The task:
The response should consist solely of the lines running from the line with "How do I perform: Open Sub Menu 2?" to the end of the data, retyped exactly.

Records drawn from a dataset
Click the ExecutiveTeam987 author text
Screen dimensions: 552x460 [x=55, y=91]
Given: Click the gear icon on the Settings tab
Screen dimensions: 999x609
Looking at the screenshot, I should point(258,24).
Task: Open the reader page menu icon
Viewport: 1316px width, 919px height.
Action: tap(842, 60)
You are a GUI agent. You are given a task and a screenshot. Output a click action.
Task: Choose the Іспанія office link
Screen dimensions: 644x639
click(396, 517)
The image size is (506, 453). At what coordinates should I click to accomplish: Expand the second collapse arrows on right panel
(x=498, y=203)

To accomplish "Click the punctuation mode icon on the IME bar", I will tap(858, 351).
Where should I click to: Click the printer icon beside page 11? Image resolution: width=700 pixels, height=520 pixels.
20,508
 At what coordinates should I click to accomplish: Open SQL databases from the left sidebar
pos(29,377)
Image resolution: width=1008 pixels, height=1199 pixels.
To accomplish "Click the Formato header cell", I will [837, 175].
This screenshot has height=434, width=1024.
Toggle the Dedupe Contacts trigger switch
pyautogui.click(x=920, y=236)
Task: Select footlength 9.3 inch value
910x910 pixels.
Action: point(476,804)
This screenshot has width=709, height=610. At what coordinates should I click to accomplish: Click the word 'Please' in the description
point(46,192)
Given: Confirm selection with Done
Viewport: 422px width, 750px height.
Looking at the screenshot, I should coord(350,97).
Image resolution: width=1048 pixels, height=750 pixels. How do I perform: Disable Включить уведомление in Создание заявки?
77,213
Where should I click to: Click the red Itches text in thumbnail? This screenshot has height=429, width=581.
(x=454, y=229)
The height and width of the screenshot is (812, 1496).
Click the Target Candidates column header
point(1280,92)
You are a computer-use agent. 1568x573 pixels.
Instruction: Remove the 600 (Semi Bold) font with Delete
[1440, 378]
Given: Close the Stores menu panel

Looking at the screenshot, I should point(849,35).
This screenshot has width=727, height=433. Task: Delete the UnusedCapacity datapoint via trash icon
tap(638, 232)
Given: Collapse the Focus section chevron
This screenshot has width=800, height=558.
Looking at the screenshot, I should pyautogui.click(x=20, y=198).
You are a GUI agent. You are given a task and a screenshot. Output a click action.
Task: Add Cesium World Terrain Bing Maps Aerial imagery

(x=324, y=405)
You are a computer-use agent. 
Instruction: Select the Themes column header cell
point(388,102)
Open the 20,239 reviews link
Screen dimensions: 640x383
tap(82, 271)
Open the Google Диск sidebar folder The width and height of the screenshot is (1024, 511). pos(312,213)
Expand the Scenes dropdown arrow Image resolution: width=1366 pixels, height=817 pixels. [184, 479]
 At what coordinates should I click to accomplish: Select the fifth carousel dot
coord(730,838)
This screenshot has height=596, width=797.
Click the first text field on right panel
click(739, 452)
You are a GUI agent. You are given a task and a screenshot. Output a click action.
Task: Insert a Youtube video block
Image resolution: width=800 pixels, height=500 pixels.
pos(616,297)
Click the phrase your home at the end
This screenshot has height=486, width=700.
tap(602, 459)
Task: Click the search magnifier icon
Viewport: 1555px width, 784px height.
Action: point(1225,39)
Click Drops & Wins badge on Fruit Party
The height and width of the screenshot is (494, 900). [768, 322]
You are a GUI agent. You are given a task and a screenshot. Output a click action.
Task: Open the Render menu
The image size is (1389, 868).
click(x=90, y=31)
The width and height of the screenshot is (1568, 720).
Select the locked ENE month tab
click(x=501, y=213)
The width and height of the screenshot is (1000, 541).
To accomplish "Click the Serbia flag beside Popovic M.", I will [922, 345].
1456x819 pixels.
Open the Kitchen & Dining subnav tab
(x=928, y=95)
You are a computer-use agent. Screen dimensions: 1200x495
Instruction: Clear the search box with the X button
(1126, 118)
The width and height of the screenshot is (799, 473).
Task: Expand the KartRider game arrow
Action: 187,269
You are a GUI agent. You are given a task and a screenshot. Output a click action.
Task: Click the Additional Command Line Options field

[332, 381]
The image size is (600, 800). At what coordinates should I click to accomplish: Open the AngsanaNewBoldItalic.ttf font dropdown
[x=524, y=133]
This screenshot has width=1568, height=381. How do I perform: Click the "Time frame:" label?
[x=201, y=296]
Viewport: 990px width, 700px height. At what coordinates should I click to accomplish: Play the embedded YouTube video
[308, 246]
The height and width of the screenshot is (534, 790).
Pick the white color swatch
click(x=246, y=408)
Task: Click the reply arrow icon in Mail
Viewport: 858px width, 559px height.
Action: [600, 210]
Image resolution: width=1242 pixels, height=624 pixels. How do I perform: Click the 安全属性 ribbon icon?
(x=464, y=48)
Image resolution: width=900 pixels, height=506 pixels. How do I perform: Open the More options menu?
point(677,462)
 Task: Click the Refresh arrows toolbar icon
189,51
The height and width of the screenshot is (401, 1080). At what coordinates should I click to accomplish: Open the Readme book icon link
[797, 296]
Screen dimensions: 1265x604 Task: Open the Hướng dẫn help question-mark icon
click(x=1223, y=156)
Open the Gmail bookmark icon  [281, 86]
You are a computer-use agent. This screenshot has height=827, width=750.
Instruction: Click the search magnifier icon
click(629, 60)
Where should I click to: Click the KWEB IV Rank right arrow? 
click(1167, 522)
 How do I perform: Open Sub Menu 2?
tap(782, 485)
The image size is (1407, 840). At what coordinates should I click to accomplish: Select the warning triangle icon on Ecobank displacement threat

Exercise output:
 How do I perform: Open Sub Menu 2?
tap(782, 485)
The image size is (1407, 840). At what coordinates should I click to accomplish: Select the warning triangle icon on Ecobank displacement threat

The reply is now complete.